**WHAT YOU SHOULD DO:**
Pick out every line below that contains the word "Viewport", and copy each one in full.

**RECORDS TO PROCESS:**
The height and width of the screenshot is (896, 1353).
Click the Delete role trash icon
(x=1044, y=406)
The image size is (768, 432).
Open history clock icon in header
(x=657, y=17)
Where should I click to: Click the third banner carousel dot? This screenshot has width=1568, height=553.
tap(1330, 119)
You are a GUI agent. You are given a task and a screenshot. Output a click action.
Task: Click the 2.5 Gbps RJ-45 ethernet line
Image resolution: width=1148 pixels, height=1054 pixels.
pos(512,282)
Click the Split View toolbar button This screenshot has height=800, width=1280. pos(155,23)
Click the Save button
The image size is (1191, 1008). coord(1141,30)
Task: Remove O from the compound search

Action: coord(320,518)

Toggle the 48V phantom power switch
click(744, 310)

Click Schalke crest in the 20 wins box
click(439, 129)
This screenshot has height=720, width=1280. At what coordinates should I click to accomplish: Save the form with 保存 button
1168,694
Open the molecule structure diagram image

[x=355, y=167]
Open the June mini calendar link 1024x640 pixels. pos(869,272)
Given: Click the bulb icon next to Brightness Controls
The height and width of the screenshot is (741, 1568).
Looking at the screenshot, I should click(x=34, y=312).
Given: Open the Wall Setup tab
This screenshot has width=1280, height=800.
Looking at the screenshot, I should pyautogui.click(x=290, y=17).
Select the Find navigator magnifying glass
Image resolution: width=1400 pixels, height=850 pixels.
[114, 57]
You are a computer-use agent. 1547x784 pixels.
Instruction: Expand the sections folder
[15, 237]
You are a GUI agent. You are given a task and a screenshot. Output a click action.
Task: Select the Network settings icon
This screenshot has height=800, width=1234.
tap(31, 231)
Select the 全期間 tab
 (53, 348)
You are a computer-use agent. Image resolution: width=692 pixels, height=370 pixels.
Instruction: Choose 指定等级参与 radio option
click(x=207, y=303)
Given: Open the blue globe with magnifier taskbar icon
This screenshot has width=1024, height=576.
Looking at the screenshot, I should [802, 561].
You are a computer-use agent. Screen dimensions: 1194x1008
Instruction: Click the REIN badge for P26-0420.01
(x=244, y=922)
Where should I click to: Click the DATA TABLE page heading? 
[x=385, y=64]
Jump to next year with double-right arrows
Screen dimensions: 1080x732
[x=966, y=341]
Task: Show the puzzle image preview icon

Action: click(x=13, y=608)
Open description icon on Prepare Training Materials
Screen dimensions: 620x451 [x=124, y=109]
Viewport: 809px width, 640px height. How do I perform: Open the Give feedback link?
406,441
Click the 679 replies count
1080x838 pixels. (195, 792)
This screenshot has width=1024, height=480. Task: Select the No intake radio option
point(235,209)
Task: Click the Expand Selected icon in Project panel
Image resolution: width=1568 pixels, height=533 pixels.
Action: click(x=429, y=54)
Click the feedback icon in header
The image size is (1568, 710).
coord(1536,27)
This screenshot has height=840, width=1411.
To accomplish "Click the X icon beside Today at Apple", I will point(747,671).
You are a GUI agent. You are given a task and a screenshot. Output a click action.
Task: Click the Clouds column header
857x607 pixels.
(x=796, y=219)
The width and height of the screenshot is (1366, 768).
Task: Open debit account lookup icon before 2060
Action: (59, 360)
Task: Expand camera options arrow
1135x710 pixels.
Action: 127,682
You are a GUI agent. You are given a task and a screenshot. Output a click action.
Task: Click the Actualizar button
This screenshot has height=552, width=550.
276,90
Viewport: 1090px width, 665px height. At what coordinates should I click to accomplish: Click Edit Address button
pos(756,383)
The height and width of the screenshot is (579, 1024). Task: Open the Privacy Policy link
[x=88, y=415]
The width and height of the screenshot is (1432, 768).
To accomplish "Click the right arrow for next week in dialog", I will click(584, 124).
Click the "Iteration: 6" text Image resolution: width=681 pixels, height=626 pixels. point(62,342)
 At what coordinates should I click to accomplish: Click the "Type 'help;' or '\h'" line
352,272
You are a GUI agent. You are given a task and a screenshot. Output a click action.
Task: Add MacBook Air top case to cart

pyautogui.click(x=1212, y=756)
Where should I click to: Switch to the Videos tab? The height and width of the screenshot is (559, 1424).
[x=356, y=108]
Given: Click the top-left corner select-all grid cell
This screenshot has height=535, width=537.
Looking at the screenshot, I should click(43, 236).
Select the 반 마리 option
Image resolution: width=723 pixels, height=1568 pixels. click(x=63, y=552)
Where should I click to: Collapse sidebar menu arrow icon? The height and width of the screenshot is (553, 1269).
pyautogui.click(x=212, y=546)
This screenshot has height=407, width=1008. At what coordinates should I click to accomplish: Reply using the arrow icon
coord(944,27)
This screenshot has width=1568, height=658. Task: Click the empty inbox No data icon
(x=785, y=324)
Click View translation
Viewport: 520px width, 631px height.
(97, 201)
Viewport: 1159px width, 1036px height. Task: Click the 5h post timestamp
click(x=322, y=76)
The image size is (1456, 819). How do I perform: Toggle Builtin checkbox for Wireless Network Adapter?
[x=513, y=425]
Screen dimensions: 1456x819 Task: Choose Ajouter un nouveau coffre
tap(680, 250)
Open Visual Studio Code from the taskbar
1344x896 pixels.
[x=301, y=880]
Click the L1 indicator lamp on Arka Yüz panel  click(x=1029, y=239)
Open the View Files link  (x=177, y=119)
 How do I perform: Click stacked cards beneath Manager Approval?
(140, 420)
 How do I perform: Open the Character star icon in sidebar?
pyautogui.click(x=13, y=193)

**TASK OUTPUT:**
Viewport: 809px width, 640px height. How do I perform: Open the Give feedback link?
Viewport: 1090px width, 665px height. At what coordinates should I click to accomplish: Click Edit Address button
Viewport: 520px width, 631px height.
Viewport: 1159px width, 1036px height. Task: Click the 5h post timestamp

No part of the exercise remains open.